- [Work to complete]
Reproduce the listing below verbatim, from its first line through the line containing "[x=228, y=679]", with both ends included. Omit the pictures from your answer.

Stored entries
# # #
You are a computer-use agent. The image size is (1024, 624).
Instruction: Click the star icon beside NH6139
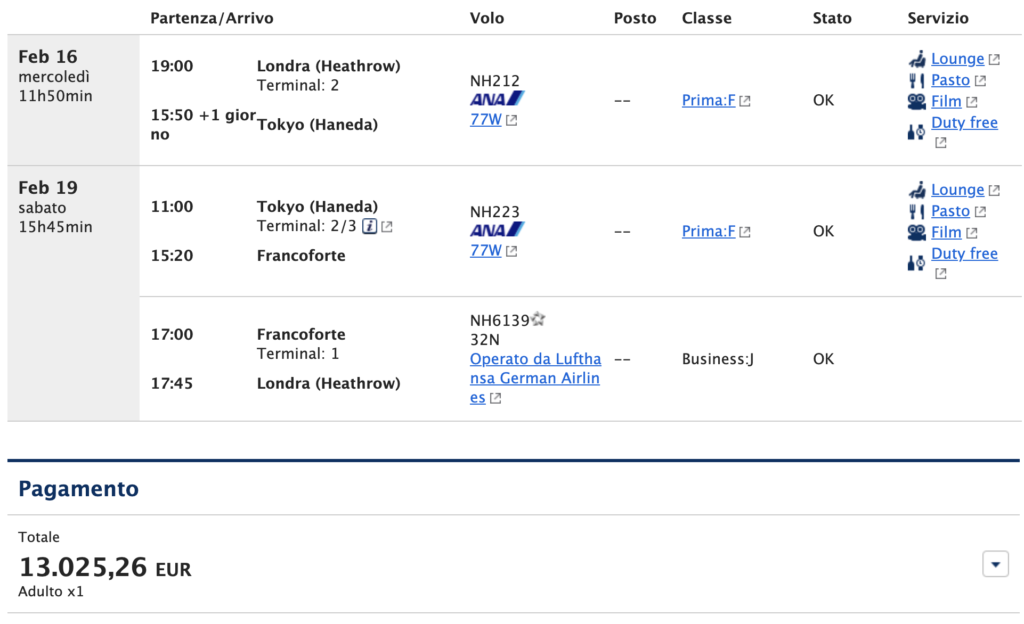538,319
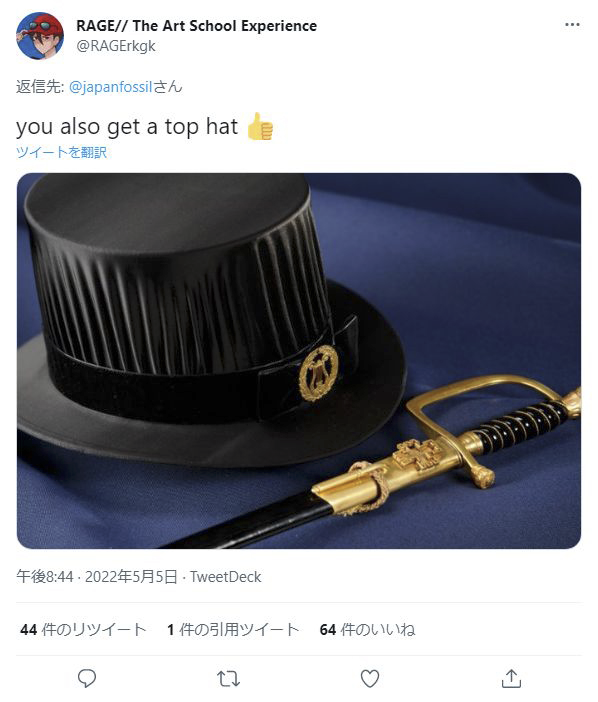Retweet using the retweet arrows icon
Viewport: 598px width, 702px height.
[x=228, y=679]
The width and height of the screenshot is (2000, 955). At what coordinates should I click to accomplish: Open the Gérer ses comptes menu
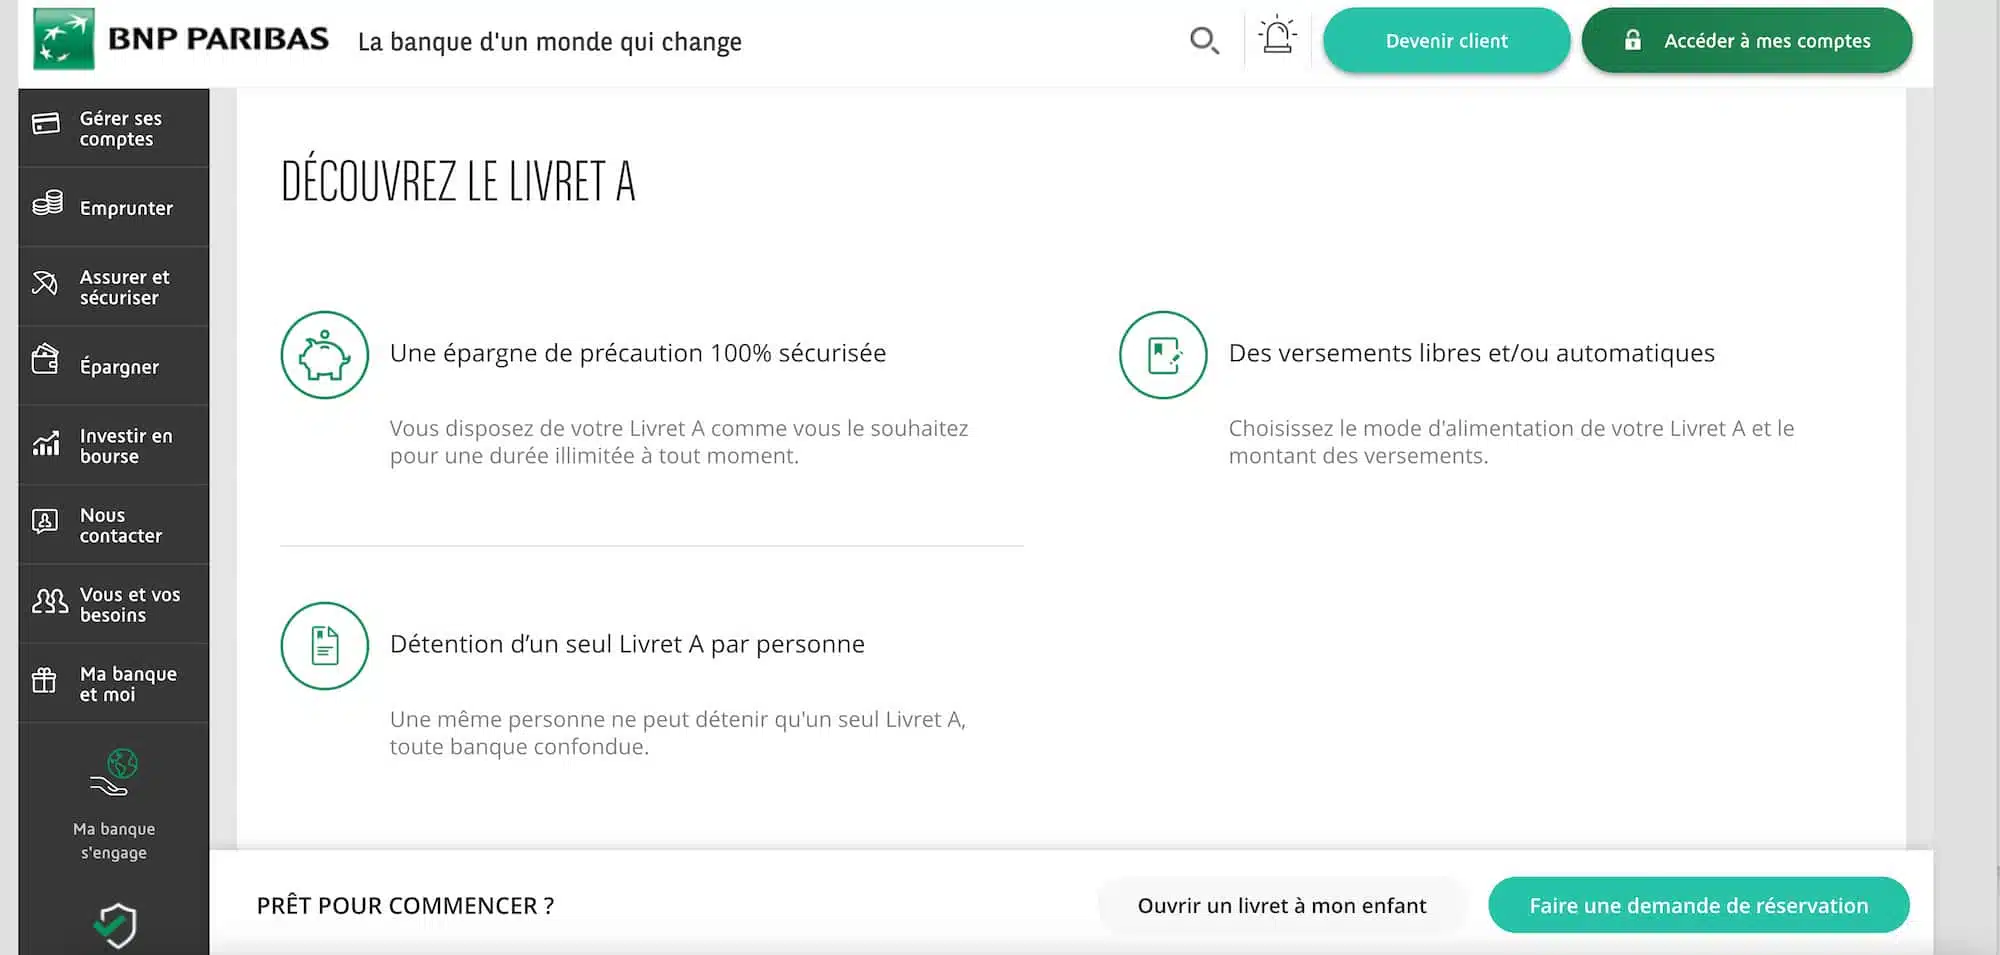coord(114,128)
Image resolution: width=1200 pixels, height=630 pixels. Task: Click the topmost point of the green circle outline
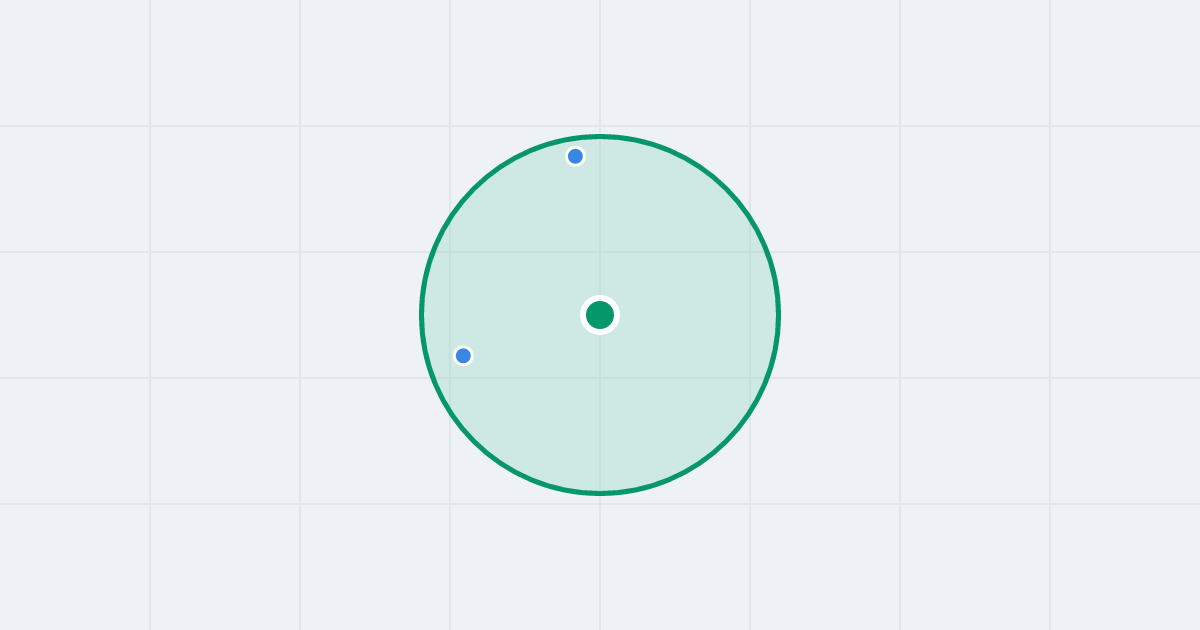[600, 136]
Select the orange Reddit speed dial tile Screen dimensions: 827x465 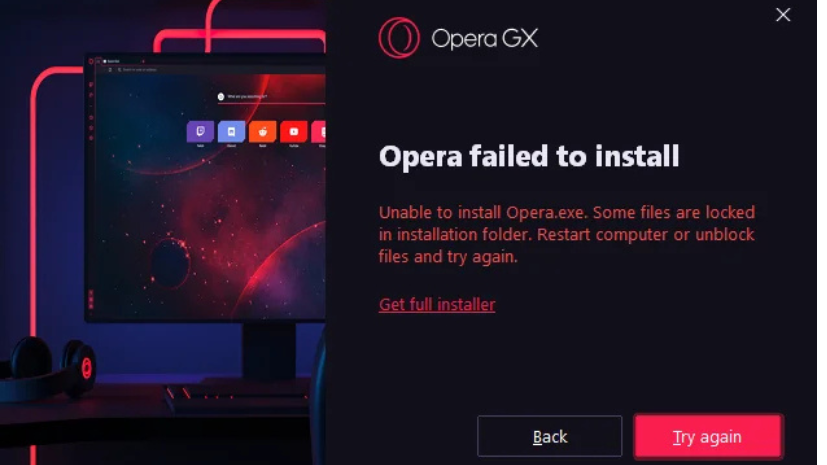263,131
# # #
- [Response]
You are a computer-use agent. The image size is (1024, 624).
Instruction: Click the star icon beside NH6139
538,319
Retweet using the retweet arrows icon
Viewport: 598px width, 702px height.
[x=228, y=679]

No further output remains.